Material provided =>
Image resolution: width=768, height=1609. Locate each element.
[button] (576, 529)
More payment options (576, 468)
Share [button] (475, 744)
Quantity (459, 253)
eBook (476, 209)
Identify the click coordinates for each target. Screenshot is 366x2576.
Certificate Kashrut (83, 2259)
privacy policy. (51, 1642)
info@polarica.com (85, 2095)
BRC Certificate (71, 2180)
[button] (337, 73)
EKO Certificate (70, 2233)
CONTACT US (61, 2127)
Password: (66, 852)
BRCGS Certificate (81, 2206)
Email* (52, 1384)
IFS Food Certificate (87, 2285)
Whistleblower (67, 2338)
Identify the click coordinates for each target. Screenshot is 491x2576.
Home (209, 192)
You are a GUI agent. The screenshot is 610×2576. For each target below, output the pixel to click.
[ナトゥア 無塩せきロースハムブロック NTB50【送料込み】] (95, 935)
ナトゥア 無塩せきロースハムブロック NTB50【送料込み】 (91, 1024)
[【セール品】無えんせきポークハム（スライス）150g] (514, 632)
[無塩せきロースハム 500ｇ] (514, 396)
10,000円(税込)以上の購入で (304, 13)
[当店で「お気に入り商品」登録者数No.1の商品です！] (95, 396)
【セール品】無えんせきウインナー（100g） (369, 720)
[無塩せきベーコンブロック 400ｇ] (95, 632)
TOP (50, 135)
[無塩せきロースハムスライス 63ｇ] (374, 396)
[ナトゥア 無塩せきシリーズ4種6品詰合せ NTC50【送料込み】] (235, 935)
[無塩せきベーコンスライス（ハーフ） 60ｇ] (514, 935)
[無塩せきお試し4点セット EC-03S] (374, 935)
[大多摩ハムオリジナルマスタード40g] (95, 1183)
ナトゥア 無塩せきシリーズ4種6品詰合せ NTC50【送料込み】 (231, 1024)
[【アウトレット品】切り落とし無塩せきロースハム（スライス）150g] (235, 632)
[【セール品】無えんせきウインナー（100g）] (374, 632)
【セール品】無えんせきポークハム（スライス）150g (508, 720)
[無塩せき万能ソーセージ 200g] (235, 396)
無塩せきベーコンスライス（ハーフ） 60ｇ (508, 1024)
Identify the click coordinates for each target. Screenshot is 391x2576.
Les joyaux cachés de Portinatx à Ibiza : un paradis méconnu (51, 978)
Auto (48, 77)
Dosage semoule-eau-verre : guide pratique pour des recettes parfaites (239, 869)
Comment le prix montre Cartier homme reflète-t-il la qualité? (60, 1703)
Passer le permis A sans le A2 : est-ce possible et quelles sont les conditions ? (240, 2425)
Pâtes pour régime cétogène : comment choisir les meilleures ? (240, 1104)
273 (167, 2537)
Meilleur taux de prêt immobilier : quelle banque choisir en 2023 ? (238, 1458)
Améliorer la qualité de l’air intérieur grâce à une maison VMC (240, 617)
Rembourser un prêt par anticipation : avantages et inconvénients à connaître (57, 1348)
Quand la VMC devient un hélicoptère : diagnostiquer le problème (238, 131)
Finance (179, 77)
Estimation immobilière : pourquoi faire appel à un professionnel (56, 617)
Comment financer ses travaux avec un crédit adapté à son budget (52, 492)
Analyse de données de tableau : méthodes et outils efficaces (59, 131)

Directions for this task => Search the material above for lines containing the string "無塩せきベーコンスライス", then pull them out.

Exercise output =>
[無塩せきベーコンスライス（ハーフ） 60ｇ] (514, 935)
無塩せきベーコンスライス（ハーフ） 60ｇ (508, 1024)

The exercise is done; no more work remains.